Underlying Holdings and Structure
Another important point is that both XEQT and VEQT are fund of funds structures. This means they hold other ETFs rather than individual stocks directly.
XEQT holds several underlying iShares ETFs that track Canadian, U.S., international developed, and emerging market indexes. VEQT uses a similar structure but with Vanguard ETFs as the underlying holdings.
This design allows each ETF to efficiently provide global diversification while keeping the overall structure simple for investors.
Performance Considerations
Because both funds track similar global equity markets, their performance tends to be very close over time. The primary drivers of performance are the global stock markets themselves rather than differences between the two ETFs.
Small variations can occur due to differences in asset allocation, especially the slightly higher Canadian weighting in VEQT. Currency movements and changes in global market leadership can also create small performance differences from year to year.
Over the long term, however, the returns of the two funds have generally moved in a similar direction.
Home Bias and Canadian Exposure
The concept of home bias is often discussed in Canadian investing circles. Home bias refers to the tendency for investors to hold a higher percentage of domestic stocks than the global market would suggest.
Canada represents only a small portion of the global equity market, but many Canadian investors prefer holding a larger allocation to domestic companies for familiarity, currency exposure, and dividend income.
VEQT reflects this preference by holding a slightly larger Canadian allocation than XEQT. Investors who want a stronger Canadian presence in their portfolio may prefer VEQT for this reason.
Dividend Yield and Income Characteristics
Both XEQT and VEQT distribute income generated by the underlying holdings.

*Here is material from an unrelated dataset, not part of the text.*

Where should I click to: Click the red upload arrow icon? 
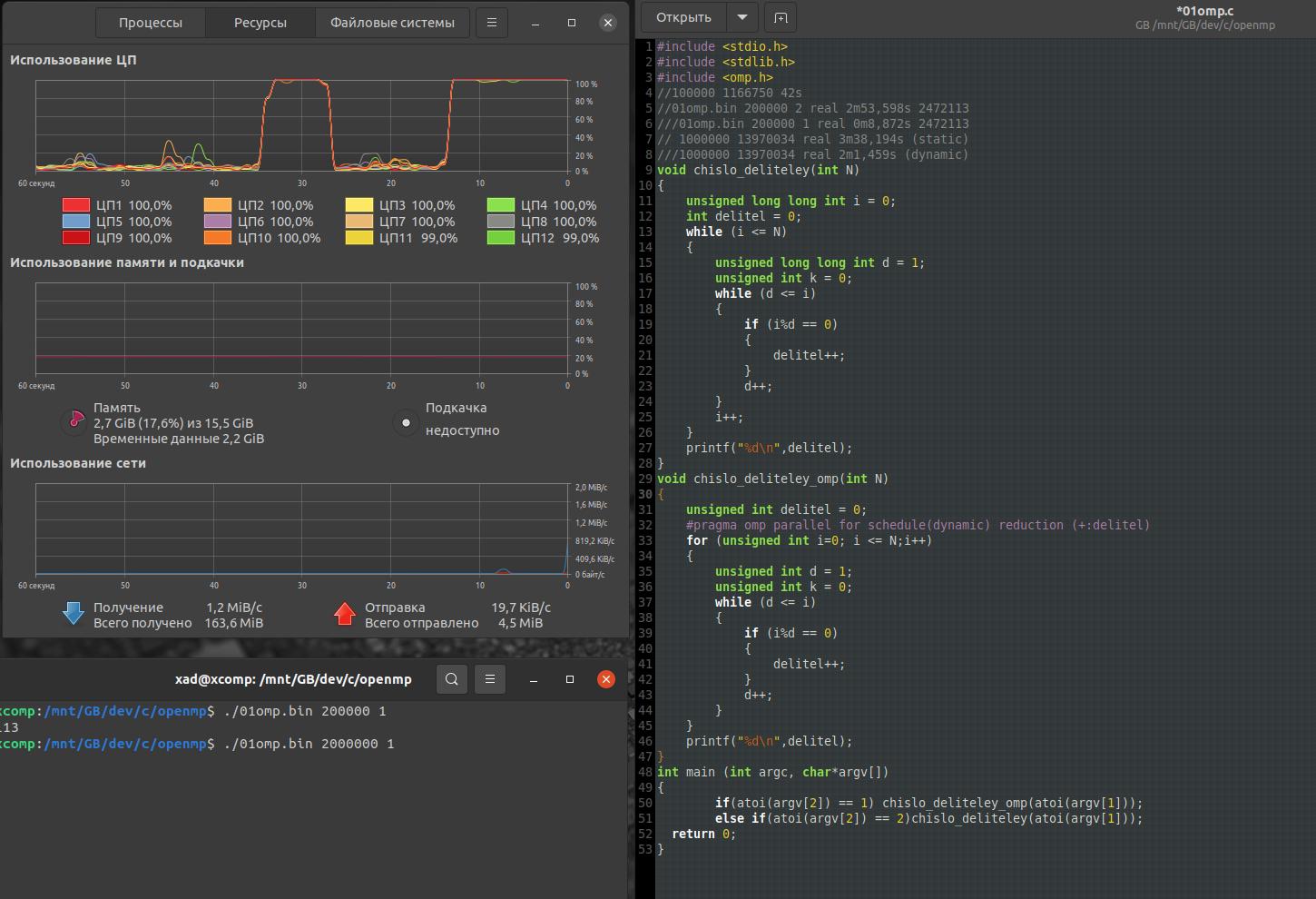344,615

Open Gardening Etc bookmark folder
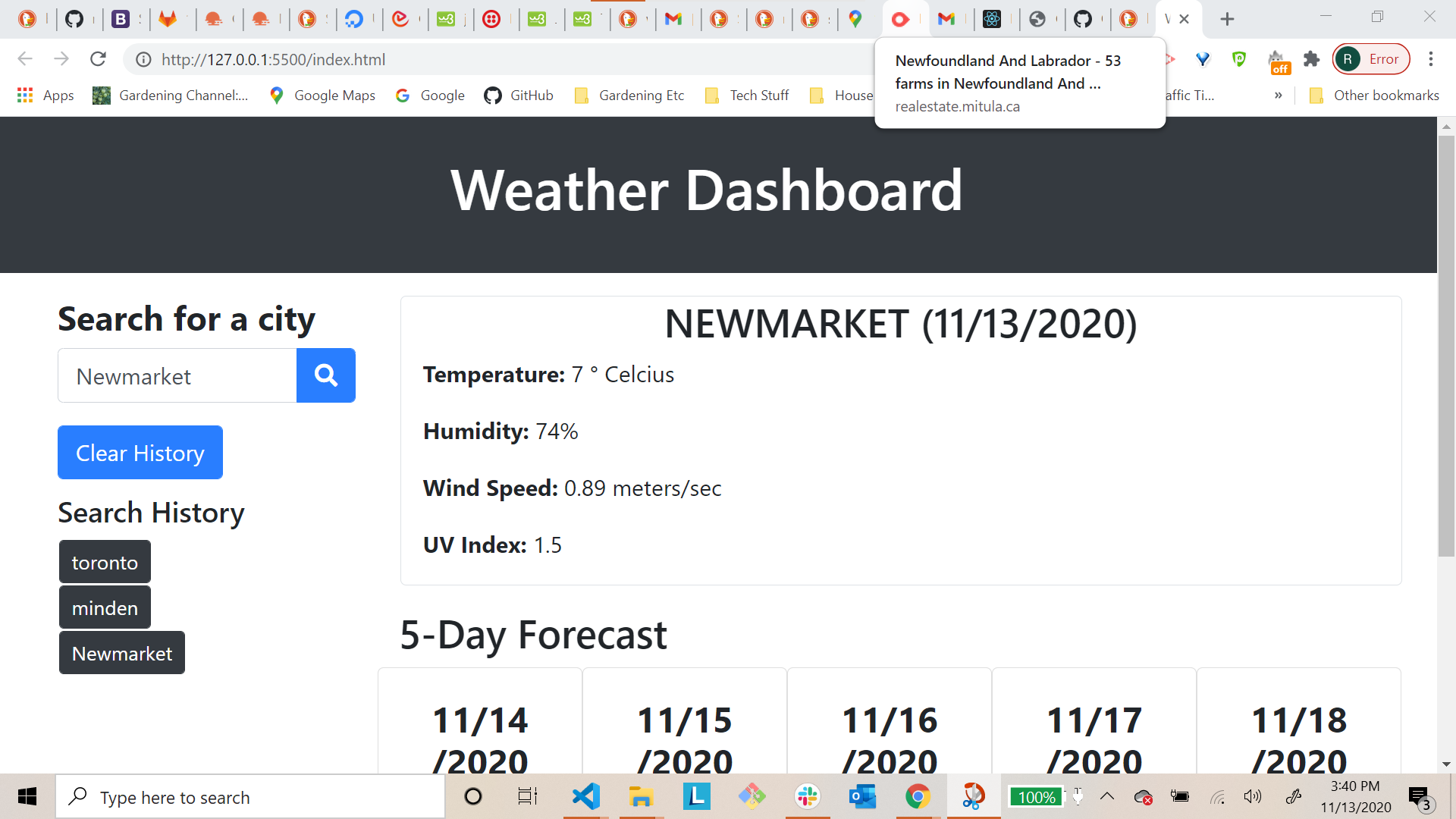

This income typically comes from dividends paid by companies around the world.
Because the portfolios are broadly similar, the dividend yields of the two ETFs are usually close. Canadian stocks often have relatively higher dividend yields compared with some international markets, so the slightly higher Canadian allocation in VEQT can occasionally influence the overall income profile.

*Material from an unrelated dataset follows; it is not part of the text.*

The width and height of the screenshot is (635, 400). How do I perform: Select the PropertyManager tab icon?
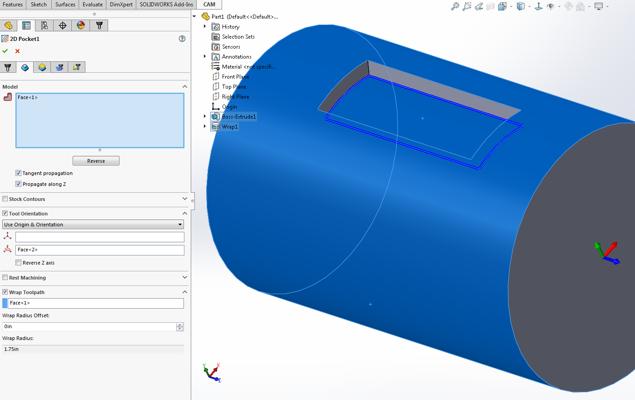tap(27, 25)
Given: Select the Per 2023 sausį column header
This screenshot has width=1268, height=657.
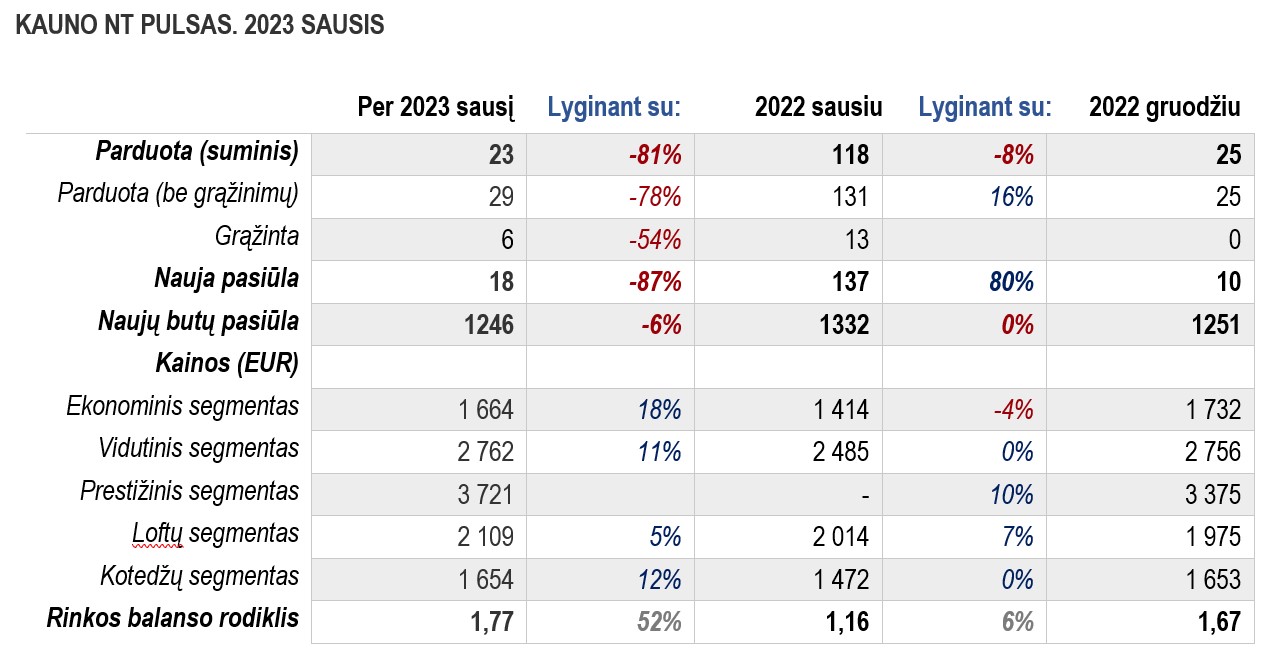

However, both ETFs are primarily designed for long term growth rather than income generation.
Liquidity and Size
Both funds are large and actively traded on Canadian exchanges. This means investors can generally buy or sell shares easily during market hours.

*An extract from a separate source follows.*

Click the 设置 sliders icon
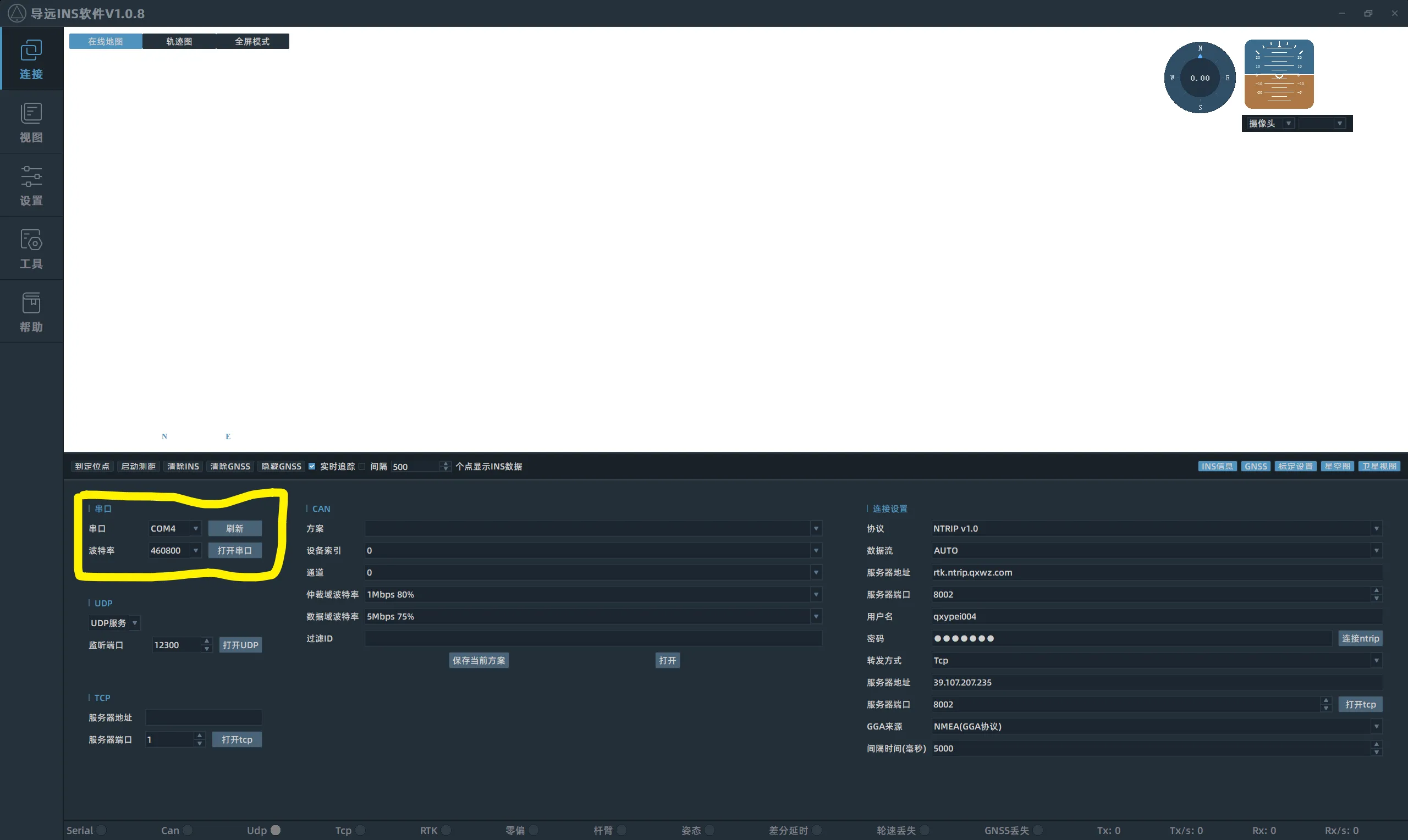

XEQT has grown quickly in size since its launch, while VEQT has also attracted significant assets. High liquidity helps keep trading spreads relatively tight, which benefits investors when entering or exiting positions.
Which Type of Investor Might Prefer Each
Choosing between XEQT and VEQT often comes down to personal preference. I’m an XEQT guy, my wife however has her set and forget strategy set for weekly VEQT buys. Awkward meals around the dinner table? Not at all!
Some investors prefer Vanguard because of its long history and philosophy around low cost indexing. Others are comfortable with BlackRock and the iShares lineup, which is widely used by institutional and retail investors.
Investors who prefer slightly higher Canadian exposure may lean toward VEQT, while those who want a slightly more globally weighted allocation might prefer XEQT.
Key Similarities
Despite the differences, the two ETFs share many core characteristics. Both funds hold 100 percent equities, meaning they are fully invested in stocks rather than bonds. They are globally diversified across thousands of companies and multiple regions. They are also designed for long term investors who want a simple portfolio solution.
For Canadians seeking a single ETF that provides broad global exposure, both XEQT and VEQT offer a straightforward and widely used approach.
Disclaimer
This article is for informational purposes only and should not be considered financial advice. Investing involves risk, and past performance does not guarantee future results. Investors should conduct their own research or consult a qualified financial professional before making investment decisions.